(Beginning of Material provided)

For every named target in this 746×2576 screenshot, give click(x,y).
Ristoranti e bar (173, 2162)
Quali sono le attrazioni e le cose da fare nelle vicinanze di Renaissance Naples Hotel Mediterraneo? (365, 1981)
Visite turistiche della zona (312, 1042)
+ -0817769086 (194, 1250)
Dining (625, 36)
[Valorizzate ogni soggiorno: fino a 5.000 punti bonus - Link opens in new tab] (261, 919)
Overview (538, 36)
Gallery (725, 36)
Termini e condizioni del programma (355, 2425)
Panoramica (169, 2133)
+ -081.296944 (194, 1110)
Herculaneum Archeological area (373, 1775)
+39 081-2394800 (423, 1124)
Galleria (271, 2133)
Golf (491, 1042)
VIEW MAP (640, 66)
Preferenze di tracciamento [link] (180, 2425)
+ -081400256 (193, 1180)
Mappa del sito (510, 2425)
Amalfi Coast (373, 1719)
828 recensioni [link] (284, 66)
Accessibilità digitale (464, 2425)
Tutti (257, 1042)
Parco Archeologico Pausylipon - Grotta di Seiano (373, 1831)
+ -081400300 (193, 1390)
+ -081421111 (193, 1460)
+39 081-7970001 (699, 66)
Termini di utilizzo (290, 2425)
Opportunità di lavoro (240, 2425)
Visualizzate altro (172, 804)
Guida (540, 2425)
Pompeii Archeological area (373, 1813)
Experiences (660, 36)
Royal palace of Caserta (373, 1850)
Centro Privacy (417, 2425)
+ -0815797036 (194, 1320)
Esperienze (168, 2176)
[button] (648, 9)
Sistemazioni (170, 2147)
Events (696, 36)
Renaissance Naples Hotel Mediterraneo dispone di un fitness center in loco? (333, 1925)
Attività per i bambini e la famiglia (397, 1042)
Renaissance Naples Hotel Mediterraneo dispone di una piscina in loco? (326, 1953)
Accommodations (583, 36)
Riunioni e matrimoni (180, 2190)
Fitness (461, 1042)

(End of Material provided)

> **What is needed**:
Across the records, count the lines holding the string "dispone". Give the number and stop.

> **Response area**:
2